DIRECTIVES:
1) Answer these from the personal finance excerpt, one per line, marked (a), (b), (c):
(a) Which book inspired the guide?
(b) Which three things must work together to keep your money stream flowing?
(c) What are the two kinds of income named?
2) Please turn the paragraph of the personal finance excerpt that opens "Income refers to money" into a short bulleted list that keeps its main facts.
3) Pick up the personal finance excerpt after its last sentence and write the next few paragraphs in the same style.

SOURCE EXCERPT:
-------------------------
Don’t wait until you’re 100% ready, or you’ll never start.
Many people put off managing their finances because they think there’s too much stuff to learn in a personal finance class. The truth is, you don’t need to know everything. Knowing the fundamentals that will help you figure out things as you go is enough. That’s what this personal finance guide is about.
Inspired by Mark E. Yegge’s Hacking Money: How You Can Crack The Wealth Codes To Create Abundance, let this huge personal finance guide teach you the ways to build wealth through proper money management.
What Is A Money Mindset?
“Money makes you more of who you already are.”
In most cases, money means the same thing from one person to another—that is, a valuable commodity that lets you pay for your everyday needs. The more you have of it, the more things you can buy with it.
However, there’s an important aspect that you need to be more conscious of, which is none other than money management. When managed properly, money can help drive financial freedom. It is this kind of money mindset that you should cultivate more as it allows you to get real value from your money.
To help you build the proper mindset about money, it is necessary that you understand how income, spending, and budget all work together to keep your money stream flowing. Here are some basic points to remember:
Income refers to money that you create by rendering work and may either be active or passive. The former comes from the salary that is paid to you for working, while the latter can be received without actually working by engaging in trade once, but which allows you to keep earning through time.
-------------------------
DATASET SECTION:

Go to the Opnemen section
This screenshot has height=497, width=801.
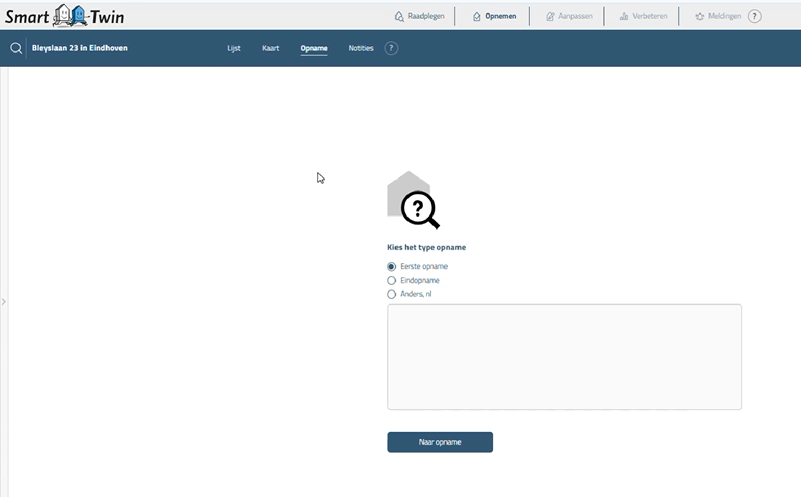pyautogui.click(x=494, y=16)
-------------------------
PER-TASK ANSWERS:
1)
(a) Mark E. Yegge's Hacking Money: How You Can Crack The Wealth Codes To Create Abundance
(b) Income, spending, and budget
(c) Active and passive

2)
- Income is money you create by rendering work.
- It may be active or passive.
- Active income is the salary paid to you for working.
- Passive income comes without actually working: you engage in trade once and keep earning through time.

3)
“You make the choice of what you want vs. what you need. Understanding that for each ‘upgraded’ choice now, you may be giving up an even better choice in the future.”
Ideally, you should not be spending more than what you’re earning so that you won’t run into a deficit. The general rule is to prioritize your needs over your wants. By being wise and conservative in your spending, you are harnessing the power of compounding the value of money that you have today for better or more favorable results in the future.
Budgeting is an essential part of personal financial management, allowing you to keep track of your income and spending. While it should be your goal to stick to your budget, you should practice flexibility in managing your budget because it is bound to change a lot of time.
An Overview of Financial Freedom
As with other life goals, financial freedom starts with having a clear vision. Perhaps you’re targeting a specific age when you can retire from work and simply enjoy the fruits of your labor. By making your vision as specific as possible, you’ll know exactly what you need to do to make it happen.
Financial freedom may mean different things for people based on their individual lifestyles, beliefs, or priorities. For example, some people feel financially free by owning things like a house, car, or other kinds of expensive property.
However, there are also people who believe that financial freedom is more than just earning money or being rich, but rather it involves investing in experiences that matter to them the most.
It’s also possible for you to shift your perspective about financial freedom as you move from one life stage to another. At the most basic level, you may consider yourself financially free once you get past the paycheck-to-paycheck lifestyle. You no longer worry about your monthly bills because you have the money to pay for them and still have enough funds in your bank account.
As you continue to build your savings, you may want to turn it into passive income, so you set up a business and make a profit from it. In this scenario, you equate financial freedom with using your passive income from your business, so you no longer need to put in the labor to earn money.
Ultimately, the goal of attaining financial freedom is to be ready to make a wide range of life decisions without feeling worried that you may end up messing up your finances.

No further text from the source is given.